🤖 AI Summary
This work addresses the need for efficient, privacy-preserving, and low-latency continual learning of human actions on edge devices in applications such as AR/VR and robotics. It presents the first event-driven continual learning system deployed on the Intel Loihi 2 neuromorphic chip. The system integrates a spiking 2D CNN for spatiotemporal feature extraction with an enhanced CLP-SNN learning head, alongside a Loihi 2–optimized temporal aggregation layer and fixed-point normalization layer to enable efficient online learning. Evaluated on the THU E-ACT-50 dataset, the system achieves a continual learning accuracy of 70.4%, outperforming an edge GPU baseline by over two orders of magnitude in energy efficiency and reducing latency by 16×. This marks the first demonstration of event-based action continual learning on neuromorphic hardware.
📝 Abstract
Recognizing and continuously learning novel human actions without forgetting prior classes is a requirement for emerging AR/VR and robotics applications. For these applications, both on-device processing and learning are essential for privacy and low-latency adaptation. Event cameras address the efficiency of visual sensing with sparse, asynchronous output that is naturally compatible with neuromorphic processing.

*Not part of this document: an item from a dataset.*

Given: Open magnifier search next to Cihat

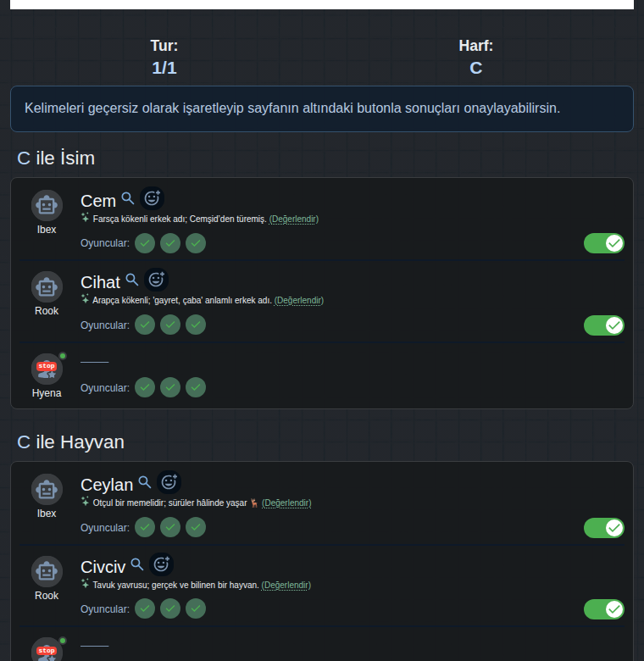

Yet no prior system has deployed a continual on-device learning pipeline for event-based action recognition using neuromorphic hardware. We present CLANE, Continual Learning of Actions on Neuromorphic Hardware from Event Cameras, deployed end-to-end on Intel Loihi 2. CLANE combines a spiking 2D CNN for spatiotemporal feature extraction with CLP-SNN as its on-chip learning head, extended to action clips via a Temporal Aggregation Layer and a fixed-point Normalization Layer, both novel Loihi 2 modules. On THU E-ACT-50, a 50-class dataset captured under real-world conditions, CLANE achieves 70.4% accuracy in a continual learning task while delivering more than 100x energy reduction and 16x lower latency over a sequential CNN+GRU+CLP edge GPU baseline, validated through iso-algorithm cross-platform benchmarking across three evaluation levels.